Quando estudante do colégio Diocesano, no final da década de 50,
 foi editor do jornal ‘A Juventude’, veículo que durou pouco tempo, 
mas que revela o despontar de uma das mais talentosas gerações de barra-cordenses de todos os tempos.
O TB acolhe com satisfação a volta ao mundo das letras do Eurico Arruda, 
também conhecido como Eurico da Petinha, que aposentado como juiz,
 tem muito para contar aos leitores de um tempo que Barra do Corda era puro idílio,
em um tempo que fora batizada de “Princesa do Sertão”. 
Abaixo a crônica: 

*Eurico Arruda


            Nos anos 50, dois índios Guajajaras, de baixa estatura, ambos com mais ou menos  dezoito anos, depois de passarem pelo Convento das Irmãs Capuchinhas, situado na Praça Getúlio Vargas, onde tinham ido vender  um surubim, foram aconselhados  pela Irmã Jacinta que os atendeu, a vender o peixe ao Frade Superior. Seguiram, pois, para o Convento dos Frades, situado na Rua da Tripa, hoje Gerâncio Falcão. Um dos índios levava com dificuldade o peixe que pesava aproximadamente oito quilos e estava dependurado pelas guelras por um gancho feito de um galho de árvore.
            Quando chegaram defronte do Convento, verificaram que a entrada era por um corredor largo, no fundo do qual havia uma porta reforçada que dava acesso ao interior. O índio que estava com as mãos livres, se esticou todo para conseguir  alcançar e puxar com vigor uma grande argola de ferro, presa na ponta de uma corda, que acionava um sino que ficava na parte de dentro do convento, para avisar que havia visitante.
            Passado algum tempo, surgiu um Frade que tomou quase todo o espaço da porta.

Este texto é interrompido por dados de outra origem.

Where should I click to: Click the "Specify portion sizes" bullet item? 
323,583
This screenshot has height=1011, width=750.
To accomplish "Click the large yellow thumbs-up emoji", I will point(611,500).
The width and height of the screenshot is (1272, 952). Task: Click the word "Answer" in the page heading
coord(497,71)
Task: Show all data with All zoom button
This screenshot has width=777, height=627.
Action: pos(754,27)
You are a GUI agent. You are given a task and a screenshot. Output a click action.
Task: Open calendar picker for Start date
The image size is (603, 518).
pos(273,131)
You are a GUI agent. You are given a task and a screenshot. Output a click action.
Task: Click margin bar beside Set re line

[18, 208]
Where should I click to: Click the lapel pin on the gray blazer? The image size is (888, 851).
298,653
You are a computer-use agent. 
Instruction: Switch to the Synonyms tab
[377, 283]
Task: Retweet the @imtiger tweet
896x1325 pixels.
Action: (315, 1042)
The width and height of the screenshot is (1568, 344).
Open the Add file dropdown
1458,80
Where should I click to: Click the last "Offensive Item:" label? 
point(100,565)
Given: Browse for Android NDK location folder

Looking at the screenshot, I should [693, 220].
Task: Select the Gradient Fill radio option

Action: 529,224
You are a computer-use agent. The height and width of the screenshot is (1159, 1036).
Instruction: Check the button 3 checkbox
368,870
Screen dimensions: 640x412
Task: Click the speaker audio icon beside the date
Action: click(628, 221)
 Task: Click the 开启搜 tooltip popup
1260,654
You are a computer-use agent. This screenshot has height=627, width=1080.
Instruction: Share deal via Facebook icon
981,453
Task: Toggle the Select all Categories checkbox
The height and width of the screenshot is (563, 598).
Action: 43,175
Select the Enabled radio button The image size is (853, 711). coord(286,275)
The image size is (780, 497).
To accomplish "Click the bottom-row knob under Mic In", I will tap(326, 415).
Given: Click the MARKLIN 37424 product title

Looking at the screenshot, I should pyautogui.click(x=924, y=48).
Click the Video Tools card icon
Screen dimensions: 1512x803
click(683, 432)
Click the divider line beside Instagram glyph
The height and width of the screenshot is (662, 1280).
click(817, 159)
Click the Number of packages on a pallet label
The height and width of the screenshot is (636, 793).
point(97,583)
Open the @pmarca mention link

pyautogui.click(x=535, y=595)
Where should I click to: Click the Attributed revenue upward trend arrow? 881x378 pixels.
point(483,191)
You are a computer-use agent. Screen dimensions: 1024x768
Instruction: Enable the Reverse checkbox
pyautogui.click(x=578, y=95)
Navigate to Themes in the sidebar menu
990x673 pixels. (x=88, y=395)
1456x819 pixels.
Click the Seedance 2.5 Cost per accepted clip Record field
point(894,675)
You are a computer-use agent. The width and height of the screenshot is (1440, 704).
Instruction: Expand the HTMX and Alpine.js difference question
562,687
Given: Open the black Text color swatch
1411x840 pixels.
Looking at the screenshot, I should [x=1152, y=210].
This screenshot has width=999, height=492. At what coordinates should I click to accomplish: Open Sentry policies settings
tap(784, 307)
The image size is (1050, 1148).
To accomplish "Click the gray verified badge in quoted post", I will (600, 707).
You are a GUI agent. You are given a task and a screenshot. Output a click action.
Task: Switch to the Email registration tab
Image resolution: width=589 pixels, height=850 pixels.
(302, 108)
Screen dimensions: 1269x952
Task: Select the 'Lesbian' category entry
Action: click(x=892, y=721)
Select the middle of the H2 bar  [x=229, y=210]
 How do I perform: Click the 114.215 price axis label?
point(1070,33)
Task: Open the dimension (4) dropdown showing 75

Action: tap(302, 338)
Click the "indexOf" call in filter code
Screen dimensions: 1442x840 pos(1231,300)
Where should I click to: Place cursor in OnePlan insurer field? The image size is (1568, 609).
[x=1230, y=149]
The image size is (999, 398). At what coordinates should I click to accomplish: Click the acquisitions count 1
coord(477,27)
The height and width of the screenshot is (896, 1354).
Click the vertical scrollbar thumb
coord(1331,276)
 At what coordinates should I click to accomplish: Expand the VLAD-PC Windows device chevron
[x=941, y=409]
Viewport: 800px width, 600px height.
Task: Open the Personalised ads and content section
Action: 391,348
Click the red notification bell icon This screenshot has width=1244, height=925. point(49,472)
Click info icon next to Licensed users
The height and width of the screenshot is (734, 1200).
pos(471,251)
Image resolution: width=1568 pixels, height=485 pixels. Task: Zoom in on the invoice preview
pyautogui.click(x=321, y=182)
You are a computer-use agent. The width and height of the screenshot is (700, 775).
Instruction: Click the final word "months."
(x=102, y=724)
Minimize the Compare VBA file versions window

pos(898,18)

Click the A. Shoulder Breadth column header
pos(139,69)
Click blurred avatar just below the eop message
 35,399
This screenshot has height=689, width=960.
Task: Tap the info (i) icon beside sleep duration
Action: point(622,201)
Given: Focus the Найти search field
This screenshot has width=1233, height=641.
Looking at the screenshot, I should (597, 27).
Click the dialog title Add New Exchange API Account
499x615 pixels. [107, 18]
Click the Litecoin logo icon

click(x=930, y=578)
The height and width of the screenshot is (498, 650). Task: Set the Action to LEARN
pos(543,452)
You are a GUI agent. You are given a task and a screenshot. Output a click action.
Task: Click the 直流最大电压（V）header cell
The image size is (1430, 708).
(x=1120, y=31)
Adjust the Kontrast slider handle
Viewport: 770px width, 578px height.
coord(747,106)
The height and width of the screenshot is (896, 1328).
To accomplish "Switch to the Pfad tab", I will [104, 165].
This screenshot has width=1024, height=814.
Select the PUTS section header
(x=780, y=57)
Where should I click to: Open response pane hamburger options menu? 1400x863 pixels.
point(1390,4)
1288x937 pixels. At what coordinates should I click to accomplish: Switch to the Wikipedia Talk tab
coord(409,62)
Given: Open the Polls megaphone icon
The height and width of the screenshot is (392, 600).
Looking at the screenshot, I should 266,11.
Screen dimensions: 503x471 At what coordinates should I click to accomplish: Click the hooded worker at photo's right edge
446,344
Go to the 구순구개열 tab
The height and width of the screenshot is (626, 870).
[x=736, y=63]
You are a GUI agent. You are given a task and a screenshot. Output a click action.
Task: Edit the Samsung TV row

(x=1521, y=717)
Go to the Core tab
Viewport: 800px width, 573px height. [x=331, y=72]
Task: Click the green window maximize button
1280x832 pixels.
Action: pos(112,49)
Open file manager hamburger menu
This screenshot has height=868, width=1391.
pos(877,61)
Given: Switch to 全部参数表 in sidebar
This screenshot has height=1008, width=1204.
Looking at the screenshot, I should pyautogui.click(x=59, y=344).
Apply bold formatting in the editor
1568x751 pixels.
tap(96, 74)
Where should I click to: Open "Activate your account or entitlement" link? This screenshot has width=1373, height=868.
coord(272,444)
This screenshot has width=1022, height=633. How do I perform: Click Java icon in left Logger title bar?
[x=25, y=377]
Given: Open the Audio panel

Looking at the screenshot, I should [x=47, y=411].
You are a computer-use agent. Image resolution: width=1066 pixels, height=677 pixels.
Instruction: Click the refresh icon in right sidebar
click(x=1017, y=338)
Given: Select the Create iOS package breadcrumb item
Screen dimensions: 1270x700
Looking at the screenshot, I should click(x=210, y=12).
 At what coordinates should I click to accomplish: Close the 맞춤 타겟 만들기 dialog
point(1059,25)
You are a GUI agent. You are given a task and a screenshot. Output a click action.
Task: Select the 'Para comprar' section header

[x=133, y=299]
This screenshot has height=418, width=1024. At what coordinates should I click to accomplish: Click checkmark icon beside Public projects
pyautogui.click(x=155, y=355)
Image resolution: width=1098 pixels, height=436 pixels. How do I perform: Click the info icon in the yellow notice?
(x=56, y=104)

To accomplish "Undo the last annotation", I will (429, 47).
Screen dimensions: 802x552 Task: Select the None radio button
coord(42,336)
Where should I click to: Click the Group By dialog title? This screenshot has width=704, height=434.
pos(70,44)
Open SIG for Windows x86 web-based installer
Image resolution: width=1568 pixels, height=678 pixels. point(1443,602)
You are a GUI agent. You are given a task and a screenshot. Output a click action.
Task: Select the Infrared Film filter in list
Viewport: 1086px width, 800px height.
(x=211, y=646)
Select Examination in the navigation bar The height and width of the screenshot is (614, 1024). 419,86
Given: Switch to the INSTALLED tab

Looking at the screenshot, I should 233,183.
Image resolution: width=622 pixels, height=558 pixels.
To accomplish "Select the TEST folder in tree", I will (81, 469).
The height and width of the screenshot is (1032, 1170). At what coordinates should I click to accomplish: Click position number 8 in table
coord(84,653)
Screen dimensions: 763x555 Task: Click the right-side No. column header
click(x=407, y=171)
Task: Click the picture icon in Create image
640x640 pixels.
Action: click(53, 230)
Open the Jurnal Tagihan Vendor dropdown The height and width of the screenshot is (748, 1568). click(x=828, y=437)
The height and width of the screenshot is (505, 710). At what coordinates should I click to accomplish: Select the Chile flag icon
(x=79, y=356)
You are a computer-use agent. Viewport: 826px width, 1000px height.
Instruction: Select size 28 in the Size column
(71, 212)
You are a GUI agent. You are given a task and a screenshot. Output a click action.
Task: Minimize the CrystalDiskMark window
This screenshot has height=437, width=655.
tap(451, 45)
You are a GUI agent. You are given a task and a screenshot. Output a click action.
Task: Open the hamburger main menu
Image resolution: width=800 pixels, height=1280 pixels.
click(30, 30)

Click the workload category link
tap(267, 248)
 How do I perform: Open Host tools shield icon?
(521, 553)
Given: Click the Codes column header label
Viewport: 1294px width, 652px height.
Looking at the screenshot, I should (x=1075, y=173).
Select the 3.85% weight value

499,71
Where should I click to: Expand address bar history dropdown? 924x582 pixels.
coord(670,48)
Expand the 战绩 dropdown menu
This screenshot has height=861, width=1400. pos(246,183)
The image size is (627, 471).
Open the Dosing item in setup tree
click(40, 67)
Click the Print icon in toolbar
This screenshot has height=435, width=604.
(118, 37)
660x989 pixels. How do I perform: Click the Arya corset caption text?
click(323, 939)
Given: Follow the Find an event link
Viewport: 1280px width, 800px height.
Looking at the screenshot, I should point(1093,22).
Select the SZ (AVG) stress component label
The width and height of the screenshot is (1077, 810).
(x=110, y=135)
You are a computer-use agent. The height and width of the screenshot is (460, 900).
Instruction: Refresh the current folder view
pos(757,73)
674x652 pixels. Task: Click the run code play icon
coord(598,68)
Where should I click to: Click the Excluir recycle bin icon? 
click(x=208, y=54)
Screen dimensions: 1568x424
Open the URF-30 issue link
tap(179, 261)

Era de estatura alta, meio gordo, carrancudo, vestido numa batina grossa e surrada, de cor marrom escuro, rosto avermelhado, testa larga, sobrancelhas espessas, usando óculos de aros finos, bochechudo, nariz grande e grosso, barba farta e em parte grisalha,  calçado numas  sandálias tipo franciscana. Destacava na cabeça uma coroa de cabelos com alguns fios brancos, ou seja, uma faixa de cabelos naturais, bem delineada, com mais ou menos quatro centímetros de largura, com a parte inferior um pouco acima das orelhas, onde se verificava que os cabelos acima e abaixo dela tinham sido raspados recentemente. A coroa de cabelos simbolizava, desta forma, a coroa de espinhos de Cristo. Nas têmporas, os primeiros traços de calvície.
            Diante da figura avantajada do Frade no umbral da porta, o indiozinho que carregava o peixe, com um sorriso tímido no rosto, fez um grande esforço para levantá-lo o mais alto que pode, pelo gancho de madeira, para melhor mostrá-lo  e assim valorizar o seu produto, e foi logo dizendo:
            - Oia aqui o qui “o teu muié” mandou pra tu comprá !
            O Frade, já zangado, grunhiu umas palavras que o índio entendeu que ele não era casado com a Freira. Então o índio  respondeu:
            - Se ela não é “o teu muié”  é “o teu raparigo”.
            Com a resposta do índio, o Frade ficou furioso. E esbravejando, tirou da cintura o grosso cordão de São Francisco  que cingia a batina e que mais parecia uma corda, no qual se via em destaque os três nós em uma das pontas, que simbolizavam as três quedas de Cristo no suplício do Calvário e partiu na direção dos dois índios; estes, amedrontados, não tiveram alternativa: correram o mais rápido que puderam para a rua, arrastando com eles o surubim.
            PS – Segundo consta, o Frade se chamava  Frei Cosme e era originário da região norte da Itália (Lombardia). Tinha a fama de zangado  e de ter raiva de mulher. Quanto à idade dele na época, não se sabe ao certo.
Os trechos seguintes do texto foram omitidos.